Mercury, Venus, Earth and Mars are known as the rocky planets, in contrast the Solar System’s gas giants-Jupiter, Saturn, Uranus and Neptune, writes Time. Yet Mercury doesn’t quite fit with the other rocky worlds, Erik Asphaug, a planetary scientist at Arizona State University, said in a statement.
Mercury’s unusual metal-rich composition has been a long-standing puzzle in planetary science. The origin of Mercury has been a difficult question in planetary science because its composition is very different from that of the other terrestrial planets and the moon.
This small, innermost planet has more than twice the fraction of metallic iron of any other terrestrial planet. Its iron core makes up about 65 percent of Mercury’s total mass. Earth’s core, by comparison, is just 32 percent of its mass.
How do we get Venus, Earth and Mars to be mostly “chondritic” — having a more-or-less Earth-like bulk composition — while Mercury is such an anomaly? For Arizona State Univ.’s Prof. Erik Asphaug, understanding how such a planet accumulated from the dust, ice and gas in the early solar nebula is a key science question.

According to a study published online in Nature Geoscience July 6, Mercury and other unusually metal-rich objects in the solar system may be relics left behind by collisions in the early solar system that built the other planets.
To explain the mystery of Mercury’s metal-rich composition, ASU’s Asphaug and Andreas Reufer of the Univ. of Bern have developed a new hypothesis involving hit-and-run collisions, where proto-Mercury loses half its mantle in a grazing blow into a larger planet (proto-Venus or proto-Earth). One or more hit-and-run collisions could have potentially stripped away proto-Mercury’s mantle without an intense shock, leaving behind a mostly-iron body and satisfying a number of the major puzzles of planetary formation – including the retention of volatiles – in a process that can also explain the absence of shock features in many of the mantle-stripped meteorites.
Mercury from the Messenger spacecraft. The bright crater just south of the center of the image is Kuiper, identified on images from the Mariner 10 mission in the 1970s.
‘The surprising result we have shown is that hit-and-run relics not only can exist in rare cases, but that survivors of repeated hit-and-run incidents can dominate the surviving population.

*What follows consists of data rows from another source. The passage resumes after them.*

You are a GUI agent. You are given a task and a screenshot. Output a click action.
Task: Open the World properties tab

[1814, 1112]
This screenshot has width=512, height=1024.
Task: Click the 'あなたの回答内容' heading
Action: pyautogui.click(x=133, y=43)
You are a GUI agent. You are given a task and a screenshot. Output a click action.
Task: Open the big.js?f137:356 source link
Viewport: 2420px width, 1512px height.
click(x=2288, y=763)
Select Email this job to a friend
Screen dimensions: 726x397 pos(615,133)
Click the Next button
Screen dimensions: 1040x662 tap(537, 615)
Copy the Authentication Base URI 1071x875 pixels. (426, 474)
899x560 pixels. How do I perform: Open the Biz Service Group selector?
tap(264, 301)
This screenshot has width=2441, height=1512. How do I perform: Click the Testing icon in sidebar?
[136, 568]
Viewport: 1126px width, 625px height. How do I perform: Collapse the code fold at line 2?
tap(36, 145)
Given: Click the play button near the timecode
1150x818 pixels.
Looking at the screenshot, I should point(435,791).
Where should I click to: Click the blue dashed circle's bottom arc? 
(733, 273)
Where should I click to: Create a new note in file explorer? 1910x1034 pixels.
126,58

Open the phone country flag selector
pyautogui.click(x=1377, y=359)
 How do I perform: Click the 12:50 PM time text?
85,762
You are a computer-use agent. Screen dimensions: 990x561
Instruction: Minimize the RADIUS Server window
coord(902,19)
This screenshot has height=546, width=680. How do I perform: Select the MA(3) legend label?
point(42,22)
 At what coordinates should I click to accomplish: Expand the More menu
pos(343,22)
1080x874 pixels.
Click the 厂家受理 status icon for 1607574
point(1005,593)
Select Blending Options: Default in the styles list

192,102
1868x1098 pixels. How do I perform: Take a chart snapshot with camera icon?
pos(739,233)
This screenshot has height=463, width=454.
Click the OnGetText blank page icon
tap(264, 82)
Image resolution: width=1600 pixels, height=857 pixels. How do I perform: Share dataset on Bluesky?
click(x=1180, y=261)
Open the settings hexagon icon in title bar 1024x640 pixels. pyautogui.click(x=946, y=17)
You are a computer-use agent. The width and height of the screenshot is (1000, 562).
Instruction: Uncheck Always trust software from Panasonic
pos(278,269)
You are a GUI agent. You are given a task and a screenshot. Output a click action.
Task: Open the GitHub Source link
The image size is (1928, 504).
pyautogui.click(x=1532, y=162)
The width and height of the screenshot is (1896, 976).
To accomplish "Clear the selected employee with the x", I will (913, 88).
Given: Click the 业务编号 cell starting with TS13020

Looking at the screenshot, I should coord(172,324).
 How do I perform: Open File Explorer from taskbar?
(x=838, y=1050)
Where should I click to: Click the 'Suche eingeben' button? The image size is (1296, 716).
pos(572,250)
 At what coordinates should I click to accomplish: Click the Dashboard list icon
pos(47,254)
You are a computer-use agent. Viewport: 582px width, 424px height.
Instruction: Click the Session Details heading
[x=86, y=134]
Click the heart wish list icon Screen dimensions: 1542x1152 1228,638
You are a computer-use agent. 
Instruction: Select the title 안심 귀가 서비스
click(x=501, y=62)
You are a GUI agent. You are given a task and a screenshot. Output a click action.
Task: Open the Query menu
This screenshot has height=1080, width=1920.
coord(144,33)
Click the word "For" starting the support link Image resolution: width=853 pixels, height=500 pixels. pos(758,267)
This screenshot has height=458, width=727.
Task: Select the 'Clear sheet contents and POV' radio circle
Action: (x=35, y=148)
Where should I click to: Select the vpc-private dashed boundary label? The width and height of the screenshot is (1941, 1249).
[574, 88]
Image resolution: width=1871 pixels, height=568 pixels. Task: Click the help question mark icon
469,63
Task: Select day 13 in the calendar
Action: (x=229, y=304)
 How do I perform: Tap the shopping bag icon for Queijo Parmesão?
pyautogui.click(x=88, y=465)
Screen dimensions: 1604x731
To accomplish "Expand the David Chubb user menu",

‘That is, the average unaccreted body will have been subject to more than one hit-and-run collision,’ explains Asphaug.
‘We propose one or two of these hit-and-run collisions can explain Mercury’s massive metallic core and very thin rocky mantle.’
According to Reufer, who performed the computer modeling for the study, ‘Giant collisions put the final touches on our planets.
These simulations are of great relevance to meteoritics, which, just like Mercury’s missing mantle, faces questions like: Where’s all the stripped mantle rock that got removed from these early core-forming planetesimals? Where are the olivine meteorites that correspond to the dozens or hundreds of iron meteorite parent bodies?
“It’s not missing – it’s inside the mantles of the planets, ultimately,” explains Asphaug. “It got gobbled up by the larger growing planetary bodies in every hit-and-run series of encounters.”
The study appeared online in the journal Nature Geoscience.